No mere man had greater wisdom than Solomon (1 Kings 4:29–32). Yet, regarding his wisdom, he received it (1 Kings 4:29), and therefore it is less than its source—indeed so much less (Job 12:13; Rom. 11:33)! Christians can be confident that we trust and serve a perfectly wise God. We can find contentment in him, knowing that he is wisely bringing about his perfect plan (Isa. 46:10). We can have hope and peace in the worst of circumstances, knowing that God’s wise providence is caring for us (Phil. 4:7; Psa. 23). We can rejoice knowing that we do not trust and serve a lesser king, but the omniscient, omni-wise King of kings. We can worship him for his lovely wisdom, especially for the wisdom shown in his eternal plan of redemption through the blood sacrifice of Jesus Christ (1 Pet. 1:20; Acts 2:23). And we can shout “hallelujah” for the giving of his perfect wisdom to us in his Word (2 Tim. 3:16; Prov. 1–2)! What a tremendous gift. If one lacks wisdom, ask the Lord who gives generously (James 1:5)! Seek it in the pages of Holy Scripture, asking that the Spirit would illumine your mind and heart to receive, know, and apply the wisdom already laid down—the wisdom that can make man complete (2 Tim 3:15–17).

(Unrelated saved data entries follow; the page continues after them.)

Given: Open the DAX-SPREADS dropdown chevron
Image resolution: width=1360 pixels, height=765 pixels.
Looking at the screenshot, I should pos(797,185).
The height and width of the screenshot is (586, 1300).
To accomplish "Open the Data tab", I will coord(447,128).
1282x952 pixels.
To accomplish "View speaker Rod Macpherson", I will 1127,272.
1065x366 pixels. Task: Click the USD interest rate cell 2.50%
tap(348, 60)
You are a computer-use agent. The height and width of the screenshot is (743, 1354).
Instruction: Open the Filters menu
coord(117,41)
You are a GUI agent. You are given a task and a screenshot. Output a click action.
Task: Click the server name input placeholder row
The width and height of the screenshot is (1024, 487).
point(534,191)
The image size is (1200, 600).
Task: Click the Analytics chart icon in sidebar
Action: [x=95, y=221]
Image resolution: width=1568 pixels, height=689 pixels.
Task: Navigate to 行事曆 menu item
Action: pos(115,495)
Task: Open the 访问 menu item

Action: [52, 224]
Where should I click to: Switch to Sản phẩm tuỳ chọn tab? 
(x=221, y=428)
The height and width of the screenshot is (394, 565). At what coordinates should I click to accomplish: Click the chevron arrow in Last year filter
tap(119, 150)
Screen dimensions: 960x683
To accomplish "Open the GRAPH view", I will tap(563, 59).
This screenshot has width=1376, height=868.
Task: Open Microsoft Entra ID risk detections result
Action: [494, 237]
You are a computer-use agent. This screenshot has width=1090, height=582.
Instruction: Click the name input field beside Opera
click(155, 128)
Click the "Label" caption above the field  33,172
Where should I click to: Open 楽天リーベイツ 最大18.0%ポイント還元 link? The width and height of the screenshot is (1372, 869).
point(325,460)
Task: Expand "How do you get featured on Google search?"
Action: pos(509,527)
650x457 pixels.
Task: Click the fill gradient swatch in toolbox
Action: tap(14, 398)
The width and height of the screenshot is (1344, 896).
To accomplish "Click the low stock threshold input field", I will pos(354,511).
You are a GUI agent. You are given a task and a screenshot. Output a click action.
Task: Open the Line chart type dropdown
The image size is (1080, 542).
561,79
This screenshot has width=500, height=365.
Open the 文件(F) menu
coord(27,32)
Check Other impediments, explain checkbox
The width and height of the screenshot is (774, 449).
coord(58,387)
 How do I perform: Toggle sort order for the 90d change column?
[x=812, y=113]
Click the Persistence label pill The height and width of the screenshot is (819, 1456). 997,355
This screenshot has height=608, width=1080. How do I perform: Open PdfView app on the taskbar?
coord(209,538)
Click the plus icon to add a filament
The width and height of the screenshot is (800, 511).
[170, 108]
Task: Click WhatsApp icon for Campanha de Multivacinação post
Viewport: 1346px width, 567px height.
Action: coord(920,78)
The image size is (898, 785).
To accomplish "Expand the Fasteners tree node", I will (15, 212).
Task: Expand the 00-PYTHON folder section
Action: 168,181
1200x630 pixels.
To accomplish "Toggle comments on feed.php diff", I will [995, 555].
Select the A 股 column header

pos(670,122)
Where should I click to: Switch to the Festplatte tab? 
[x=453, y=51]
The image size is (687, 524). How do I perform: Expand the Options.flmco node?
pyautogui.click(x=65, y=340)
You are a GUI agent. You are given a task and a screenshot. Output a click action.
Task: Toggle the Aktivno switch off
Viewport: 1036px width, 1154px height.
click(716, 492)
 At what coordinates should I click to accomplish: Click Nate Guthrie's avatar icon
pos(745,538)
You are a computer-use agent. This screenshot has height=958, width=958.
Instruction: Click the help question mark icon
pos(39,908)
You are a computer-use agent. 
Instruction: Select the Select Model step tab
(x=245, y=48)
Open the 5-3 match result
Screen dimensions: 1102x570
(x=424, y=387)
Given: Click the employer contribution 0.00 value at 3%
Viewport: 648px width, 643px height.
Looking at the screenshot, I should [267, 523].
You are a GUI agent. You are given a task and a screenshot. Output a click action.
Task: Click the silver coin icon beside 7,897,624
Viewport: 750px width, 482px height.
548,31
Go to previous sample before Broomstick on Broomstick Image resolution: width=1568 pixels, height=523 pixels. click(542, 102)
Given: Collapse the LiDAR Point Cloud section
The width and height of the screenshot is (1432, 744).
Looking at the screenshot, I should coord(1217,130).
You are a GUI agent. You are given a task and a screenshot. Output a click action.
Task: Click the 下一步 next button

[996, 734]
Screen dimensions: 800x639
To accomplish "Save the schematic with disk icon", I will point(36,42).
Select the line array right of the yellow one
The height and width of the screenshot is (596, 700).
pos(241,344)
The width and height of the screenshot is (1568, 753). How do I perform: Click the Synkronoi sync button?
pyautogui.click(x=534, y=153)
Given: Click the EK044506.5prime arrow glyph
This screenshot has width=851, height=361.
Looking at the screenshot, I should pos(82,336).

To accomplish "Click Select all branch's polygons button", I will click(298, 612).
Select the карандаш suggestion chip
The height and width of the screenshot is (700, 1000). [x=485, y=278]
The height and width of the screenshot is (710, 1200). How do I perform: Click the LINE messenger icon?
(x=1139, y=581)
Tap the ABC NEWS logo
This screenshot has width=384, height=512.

Let us not think, Oh, I wish I could have sat at the feet of Solomon. Oh, to be one of the men that stood in his presence. Remember, you can sit at the feet of the Almighty; you can stand in his presence by opening your Bible and praying for the Spirit’s assistance. And if “Happy are [the] men, happy are [the] servants, that stand continually before [Solomon], and that hear [his] wisdom” (1 Kings 10:8), how much happier ought we to be who have the complete, perfect wisdom of God recorded for us and accessible to us in his Scripture!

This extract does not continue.